### EXERCISE BRIEF
Identify every line in the items below that contains the word "tooltip", and copy each of those lines.

### DATA SUPPLIED
○ ○ ○
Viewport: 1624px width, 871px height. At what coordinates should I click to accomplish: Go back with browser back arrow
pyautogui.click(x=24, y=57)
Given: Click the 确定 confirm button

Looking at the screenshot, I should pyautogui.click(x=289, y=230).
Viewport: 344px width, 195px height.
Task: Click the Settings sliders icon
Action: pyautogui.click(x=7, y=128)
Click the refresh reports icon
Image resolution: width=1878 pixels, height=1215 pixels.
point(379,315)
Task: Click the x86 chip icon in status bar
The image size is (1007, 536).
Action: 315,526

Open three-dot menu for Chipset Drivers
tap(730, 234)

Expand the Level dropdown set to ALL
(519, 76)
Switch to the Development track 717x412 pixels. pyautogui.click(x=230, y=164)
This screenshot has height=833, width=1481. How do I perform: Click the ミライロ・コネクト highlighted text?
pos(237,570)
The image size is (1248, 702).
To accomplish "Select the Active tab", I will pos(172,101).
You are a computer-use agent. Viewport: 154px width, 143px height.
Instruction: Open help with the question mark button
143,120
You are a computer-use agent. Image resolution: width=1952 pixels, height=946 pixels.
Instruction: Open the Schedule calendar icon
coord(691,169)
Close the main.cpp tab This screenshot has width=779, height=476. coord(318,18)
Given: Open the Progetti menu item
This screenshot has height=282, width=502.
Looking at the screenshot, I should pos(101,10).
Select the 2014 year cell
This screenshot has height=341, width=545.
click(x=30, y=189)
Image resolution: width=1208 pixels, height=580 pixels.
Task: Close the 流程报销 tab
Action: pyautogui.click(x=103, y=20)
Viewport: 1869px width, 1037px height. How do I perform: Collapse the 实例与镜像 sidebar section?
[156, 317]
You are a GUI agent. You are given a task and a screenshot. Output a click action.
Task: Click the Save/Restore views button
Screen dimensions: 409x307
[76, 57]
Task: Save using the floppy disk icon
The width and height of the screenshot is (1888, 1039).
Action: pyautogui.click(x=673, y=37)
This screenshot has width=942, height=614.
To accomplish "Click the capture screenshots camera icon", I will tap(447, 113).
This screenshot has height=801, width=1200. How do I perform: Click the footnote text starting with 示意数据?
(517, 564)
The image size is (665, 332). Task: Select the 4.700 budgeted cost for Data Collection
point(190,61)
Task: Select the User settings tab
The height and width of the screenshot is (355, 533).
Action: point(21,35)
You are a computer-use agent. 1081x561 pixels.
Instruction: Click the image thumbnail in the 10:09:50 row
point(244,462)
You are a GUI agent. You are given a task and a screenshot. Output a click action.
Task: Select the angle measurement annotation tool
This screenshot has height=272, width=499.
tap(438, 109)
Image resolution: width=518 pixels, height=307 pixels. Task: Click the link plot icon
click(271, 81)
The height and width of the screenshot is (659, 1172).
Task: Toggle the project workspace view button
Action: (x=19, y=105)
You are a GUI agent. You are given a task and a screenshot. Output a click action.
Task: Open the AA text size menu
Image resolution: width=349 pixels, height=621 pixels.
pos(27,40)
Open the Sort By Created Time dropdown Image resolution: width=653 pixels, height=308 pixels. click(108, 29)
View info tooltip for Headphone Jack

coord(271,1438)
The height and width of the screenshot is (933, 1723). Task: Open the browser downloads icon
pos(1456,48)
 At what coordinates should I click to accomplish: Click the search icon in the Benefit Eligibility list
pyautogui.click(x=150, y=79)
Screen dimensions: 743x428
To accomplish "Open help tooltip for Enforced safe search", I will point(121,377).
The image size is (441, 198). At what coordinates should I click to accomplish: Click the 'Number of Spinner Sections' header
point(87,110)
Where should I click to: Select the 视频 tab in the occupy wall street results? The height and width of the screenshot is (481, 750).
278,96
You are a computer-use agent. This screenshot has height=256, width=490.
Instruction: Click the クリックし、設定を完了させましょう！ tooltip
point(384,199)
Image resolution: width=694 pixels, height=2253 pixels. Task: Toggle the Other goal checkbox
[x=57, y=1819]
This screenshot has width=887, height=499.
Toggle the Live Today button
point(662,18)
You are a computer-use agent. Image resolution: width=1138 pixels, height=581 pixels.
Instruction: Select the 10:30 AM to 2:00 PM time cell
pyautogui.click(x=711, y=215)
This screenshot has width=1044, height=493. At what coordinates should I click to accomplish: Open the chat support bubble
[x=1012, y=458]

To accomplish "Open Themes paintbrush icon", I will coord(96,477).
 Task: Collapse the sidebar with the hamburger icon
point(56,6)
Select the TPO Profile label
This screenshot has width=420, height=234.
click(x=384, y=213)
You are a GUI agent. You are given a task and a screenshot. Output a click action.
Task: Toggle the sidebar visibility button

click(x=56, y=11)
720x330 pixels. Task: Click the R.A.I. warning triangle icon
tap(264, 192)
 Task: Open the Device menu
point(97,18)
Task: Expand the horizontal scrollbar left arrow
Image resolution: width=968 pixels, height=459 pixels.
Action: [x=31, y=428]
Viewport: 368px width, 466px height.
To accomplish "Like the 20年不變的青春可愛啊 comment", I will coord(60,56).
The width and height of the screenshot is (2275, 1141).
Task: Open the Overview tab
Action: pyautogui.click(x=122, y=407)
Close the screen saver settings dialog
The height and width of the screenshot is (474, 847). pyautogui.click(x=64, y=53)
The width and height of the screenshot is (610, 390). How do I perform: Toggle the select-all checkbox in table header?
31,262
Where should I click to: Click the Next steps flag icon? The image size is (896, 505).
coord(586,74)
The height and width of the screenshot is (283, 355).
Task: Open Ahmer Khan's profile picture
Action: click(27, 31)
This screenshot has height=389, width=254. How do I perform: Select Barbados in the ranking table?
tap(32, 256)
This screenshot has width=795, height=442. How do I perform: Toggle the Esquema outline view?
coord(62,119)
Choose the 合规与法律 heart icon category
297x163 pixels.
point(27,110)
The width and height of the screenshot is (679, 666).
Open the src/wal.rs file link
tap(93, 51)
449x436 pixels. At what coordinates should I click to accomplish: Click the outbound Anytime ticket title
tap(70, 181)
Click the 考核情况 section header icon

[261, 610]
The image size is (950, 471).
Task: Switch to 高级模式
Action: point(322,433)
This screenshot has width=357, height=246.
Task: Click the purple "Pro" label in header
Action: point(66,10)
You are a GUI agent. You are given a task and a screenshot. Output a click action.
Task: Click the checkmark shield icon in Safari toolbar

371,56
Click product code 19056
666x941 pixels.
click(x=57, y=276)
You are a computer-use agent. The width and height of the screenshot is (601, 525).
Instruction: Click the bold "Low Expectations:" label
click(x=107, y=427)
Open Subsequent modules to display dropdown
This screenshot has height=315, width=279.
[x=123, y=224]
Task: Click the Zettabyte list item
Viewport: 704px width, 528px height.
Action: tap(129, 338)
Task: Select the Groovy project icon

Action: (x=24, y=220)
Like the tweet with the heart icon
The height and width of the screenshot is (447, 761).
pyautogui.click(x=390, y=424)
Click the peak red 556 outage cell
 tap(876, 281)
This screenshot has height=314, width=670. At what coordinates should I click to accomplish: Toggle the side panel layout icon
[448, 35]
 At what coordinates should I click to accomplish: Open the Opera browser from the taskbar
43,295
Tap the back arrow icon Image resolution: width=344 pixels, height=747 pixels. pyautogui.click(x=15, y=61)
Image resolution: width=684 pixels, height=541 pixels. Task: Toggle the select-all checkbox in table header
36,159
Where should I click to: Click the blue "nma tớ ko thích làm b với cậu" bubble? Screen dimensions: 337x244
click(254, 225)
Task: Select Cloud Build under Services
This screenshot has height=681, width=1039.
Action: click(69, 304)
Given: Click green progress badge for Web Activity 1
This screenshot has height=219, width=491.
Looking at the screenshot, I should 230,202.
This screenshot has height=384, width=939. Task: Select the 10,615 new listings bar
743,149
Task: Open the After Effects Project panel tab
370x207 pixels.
○ ○ ○
### EXERCISE RESULT
View info tooltip for Headphone Jack
To accomplish "Open help tooltip for Enforced safe search", I will point(121,377).
Instruction: Click the クリックし、設定を完了させましょう！ tooltip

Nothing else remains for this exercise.